Job: Please rewrite the data, starting at its first line and ending at the line containing "tierrechtsforen.de/15/16920/16924 (226, 2077)", with "Aviso legal" changed to "Legal notice" and everything else left the same.

Working data:
● ● ● ●

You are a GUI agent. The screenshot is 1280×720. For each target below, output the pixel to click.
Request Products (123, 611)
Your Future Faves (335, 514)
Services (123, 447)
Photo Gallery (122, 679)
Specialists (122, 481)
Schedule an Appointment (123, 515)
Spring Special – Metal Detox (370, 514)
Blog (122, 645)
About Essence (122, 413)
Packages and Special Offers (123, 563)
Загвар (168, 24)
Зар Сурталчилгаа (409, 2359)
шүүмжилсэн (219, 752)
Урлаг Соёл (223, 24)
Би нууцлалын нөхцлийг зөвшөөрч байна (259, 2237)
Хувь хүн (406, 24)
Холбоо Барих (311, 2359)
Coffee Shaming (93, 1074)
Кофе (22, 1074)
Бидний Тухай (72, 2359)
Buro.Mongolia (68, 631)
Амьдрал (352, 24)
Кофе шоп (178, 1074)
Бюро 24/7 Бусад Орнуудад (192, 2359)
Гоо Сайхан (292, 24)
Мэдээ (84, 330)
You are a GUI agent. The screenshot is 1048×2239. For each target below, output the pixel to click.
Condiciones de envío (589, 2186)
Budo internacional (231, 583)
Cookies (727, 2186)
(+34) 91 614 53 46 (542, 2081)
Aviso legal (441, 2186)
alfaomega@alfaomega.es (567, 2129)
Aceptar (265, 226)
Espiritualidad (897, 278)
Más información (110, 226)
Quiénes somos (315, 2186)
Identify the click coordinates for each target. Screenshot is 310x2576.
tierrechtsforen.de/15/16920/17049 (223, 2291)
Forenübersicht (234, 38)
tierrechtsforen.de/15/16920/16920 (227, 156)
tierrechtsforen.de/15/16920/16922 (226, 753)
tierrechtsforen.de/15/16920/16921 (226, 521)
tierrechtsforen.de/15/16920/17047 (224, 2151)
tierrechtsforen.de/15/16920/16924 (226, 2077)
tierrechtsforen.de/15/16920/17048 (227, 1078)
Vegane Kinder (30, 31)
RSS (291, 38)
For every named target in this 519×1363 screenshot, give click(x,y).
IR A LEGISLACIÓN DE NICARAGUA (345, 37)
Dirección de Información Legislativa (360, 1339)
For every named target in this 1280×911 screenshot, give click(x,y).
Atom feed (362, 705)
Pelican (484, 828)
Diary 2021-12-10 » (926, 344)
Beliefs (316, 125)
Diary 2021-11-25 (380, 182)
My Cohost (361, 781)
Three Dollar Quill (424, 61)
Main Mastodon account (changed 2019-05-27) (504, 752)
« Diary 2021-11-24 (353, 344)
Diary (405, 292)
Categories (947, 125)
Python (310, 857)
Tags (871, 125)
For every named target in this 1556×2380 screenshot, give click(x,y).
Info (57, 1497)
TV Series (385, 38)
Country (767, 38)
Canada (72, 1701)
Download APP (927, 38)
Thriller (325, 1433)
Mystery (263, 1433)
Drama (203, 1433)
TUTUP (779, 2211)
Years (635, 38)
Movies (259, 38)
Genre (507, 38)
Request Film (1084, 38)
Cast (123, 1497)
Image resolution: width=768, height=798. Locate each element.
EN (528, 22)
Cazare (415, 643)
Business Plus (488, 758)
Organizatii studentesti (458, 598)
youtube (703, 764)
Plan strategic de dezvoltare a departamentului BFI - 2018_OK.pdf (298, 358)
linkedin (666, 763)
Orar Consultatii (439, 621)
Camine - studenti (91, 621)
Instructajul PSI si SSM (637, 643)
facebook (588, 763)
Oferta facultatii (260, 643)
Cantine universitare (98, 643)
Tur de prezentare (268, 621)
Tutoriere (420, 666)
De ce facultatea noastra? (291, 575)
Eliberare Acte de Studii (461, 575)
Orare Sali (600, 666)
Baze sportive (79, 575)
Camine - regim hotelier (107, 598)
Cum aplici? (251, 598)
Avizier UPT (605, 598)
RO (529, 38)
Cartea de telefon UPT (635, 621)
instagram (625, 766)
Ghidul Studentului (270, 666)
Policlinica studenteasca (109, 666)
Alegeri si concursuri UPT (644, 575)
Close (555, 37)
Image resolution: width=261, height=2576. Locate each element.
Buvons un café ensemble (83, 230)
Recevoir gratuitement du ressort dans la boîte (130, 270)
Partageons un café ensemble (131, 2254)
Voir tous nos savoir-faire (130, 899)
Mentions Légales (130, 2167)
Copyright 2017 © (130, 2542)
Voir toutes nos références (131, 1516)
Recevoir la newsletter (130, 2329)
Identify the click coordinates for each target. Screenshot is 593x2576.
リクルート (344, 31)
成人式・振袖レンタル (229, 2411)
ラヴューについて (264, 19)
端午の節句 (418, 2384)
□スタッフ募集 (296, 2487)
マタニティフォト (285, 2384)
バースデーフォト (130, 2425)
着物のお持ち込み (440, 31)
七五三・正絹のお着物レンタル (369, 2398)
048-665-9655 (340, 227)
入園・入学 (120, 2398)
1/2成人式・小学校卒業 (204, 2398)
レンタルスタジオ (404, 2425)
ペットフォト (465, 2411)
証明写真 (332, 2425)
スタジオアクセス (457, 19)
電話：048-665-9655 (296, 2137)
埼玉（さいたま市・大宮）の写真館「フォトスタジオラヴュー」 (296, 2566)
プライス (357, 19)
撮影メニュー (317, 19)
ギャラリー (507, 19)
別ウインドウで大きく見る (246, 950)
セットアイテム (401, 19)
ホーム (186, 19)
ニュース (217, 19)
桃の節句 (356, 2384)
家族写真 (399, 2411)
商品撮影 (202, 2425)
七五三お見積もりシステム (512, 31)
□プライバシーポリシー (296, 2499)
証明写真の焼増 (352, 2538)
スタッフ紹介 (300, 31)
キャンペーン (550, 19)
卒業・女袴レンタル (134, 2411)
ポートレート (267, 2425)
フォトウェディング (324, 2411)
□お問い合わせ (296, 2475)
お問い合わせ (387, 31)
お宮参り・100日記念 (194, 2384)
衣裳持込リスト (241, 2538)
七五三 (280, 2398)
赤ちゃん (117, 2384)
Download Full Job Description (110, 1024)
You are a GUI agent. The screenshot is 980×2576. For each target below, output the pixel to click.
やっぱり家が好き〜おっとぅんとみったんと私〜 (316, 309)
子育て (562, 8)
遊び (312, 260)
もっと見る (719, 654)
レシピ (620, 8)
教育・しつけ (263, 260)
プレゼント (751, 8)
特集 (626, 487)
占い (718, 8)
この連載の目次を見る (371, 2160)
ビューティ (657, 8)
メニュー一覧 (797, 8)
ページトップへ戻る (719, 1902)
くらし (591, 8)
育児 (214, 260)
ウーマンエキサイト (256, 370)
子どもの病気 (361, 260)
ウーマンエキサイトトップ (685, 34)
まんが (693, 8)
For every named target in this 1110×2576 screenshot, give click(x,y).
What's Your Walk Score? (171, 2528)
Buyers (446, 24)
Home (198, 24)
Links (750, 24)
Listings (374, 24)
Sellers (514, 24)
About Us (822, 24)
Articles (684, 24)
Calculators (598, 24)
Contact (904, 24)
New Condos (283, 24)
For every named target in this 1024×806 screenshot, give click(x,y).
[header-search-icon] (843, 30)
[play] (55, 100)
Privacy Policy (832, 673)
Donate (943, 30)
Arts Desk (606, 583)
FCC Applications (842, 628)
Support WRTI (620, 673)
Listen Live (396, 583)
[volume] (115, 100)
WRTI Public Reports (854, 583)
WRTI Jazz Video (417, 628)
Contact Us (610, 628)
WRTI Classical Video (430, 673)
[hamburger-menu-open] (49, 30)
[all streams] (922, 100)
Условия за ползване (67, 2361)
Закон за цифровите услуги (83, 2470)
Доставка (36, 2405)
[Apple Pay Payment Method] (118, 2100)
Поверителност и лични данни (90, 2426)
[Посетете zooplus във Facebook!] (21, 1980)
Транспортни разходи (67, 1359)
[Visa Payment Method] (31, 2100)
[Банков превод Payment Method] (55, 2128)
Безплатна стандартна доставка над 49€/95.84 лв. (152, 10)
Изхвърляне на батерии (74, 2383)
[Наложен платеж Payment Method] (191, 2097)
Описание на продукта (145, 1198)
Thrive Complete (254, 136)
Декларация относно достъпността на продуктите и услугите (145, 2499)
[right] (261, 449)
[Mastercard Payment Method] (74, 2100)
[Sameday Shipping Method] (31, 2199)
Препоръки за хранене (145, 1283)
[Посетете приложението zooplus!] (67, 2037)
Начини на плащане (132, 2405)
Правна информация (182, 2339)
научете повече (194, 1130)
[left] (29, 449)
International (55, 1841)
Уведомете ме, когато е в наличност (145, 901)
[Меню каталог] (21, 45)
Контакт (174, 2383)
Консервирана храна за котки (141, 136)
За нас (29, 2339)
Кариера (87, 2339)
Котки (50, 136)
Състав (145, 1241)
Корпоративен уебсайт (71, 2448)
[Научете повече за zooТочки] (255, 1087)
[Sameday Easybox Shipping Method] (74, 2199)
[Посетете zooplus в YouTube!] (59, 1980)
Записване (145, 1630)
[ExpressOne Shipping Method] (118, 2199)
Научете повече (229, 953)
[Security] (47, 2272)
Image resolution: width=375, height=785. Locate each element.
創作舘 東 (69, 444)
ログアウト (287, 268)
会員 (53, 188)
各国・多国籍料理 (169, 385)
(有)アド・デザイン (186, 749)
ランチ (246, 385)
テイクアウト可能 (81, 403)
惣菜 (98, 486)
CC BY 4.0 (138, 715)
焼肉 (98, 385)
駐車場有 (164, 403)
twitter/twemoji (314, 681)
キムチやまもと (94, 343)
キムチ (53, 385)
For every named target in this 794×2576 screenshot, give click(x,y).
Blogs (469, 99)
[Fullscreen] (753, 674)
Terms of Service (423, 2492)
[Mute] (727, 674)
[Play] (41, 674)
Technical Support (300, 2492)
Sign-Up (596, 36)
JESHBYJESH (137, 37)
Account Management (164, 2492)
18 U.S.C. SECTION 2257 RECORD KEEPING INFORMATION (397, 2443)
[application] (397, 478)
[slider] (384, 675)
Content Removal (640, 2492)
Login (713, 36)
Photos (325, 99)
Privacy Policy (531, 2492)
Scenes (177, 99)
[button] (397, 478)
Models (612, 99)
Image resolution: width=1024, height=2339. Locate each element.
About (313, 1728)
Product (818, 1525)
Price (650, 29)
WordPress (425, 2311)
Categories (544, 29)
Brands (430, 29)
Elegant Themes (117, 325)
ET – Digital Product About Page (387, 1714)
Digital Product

● ● ● ●

Finished task:
You are a GUI agent. The screenshot is 1280×720. For each target below, output the pixel to click.
Request Products (123, 611)
Your Future Faves (335, 514)
Services (123, 447)
Photo Gallery (122, 679)
Specialists (122, 481)
Schedule an Appointment (123, 515)
Spring Special – Metal Detox (370, 514)
Blog (122, 645)
About Essence (122, 413)
Packages and Special Offers (123, 563)
Загвар (168, 24)
Зар Сурталчилгаа (409, 2359)
шүүмжилсэн (219, 752)
Урлаг Соёл (223, 24)
Би нууцлалын нөхцлийг зөвшөөрч байна (259, 2237)
Хувь хүн (406, 24)
Холбоо Барих (311, 2359)
Coffee Shaming (93, 1074)
Кофе (22, 1074)
Бидний Тухай (72, 2359)
Buro.Mongolia (68, 631)
Амьдрал (352, 24)
Кофе шоп (178, 1074)
Бюро 24/7 Бусад Орнуудад (192, 2359)
Гоо Сайхан (292, 24)
Мэдээ (84, 330)
You are a GUI agent. The screenshot is 1048×2239. For each target below, output the pixel to click.
Condiciones de envío (589, 2186)
Budo internacional (231, 583)
Cookies (727, 2186)
(+34) 91 614 53 46 (542, 2081)
Legal notice (441, 2186)
alfaomega@alfaomega.es (567, 2129)
Aceptar (265, 226)
Espiritualidad (897, 278)
Más información (110, 226)
Quiénes somos (315, 2186)
Identify the click coordinates for each target. Screenshot is 310x2576.
tierrechtsforen.de/15/16920/17049 (223, 2291)
Forenübersicht (234, 38)
tierrechtsforen.de/15/16920/16920 (227, 156)
tierrechtsforen.de/15/16920/16922 (226, 753)
tierrechtsforen.de/15/16920/16921 (226, 521)
tierrechtsforen.de/15/16920/17047 (224, 2151)
tierrechtsforen.de/15/16920/16924 (226, 2077)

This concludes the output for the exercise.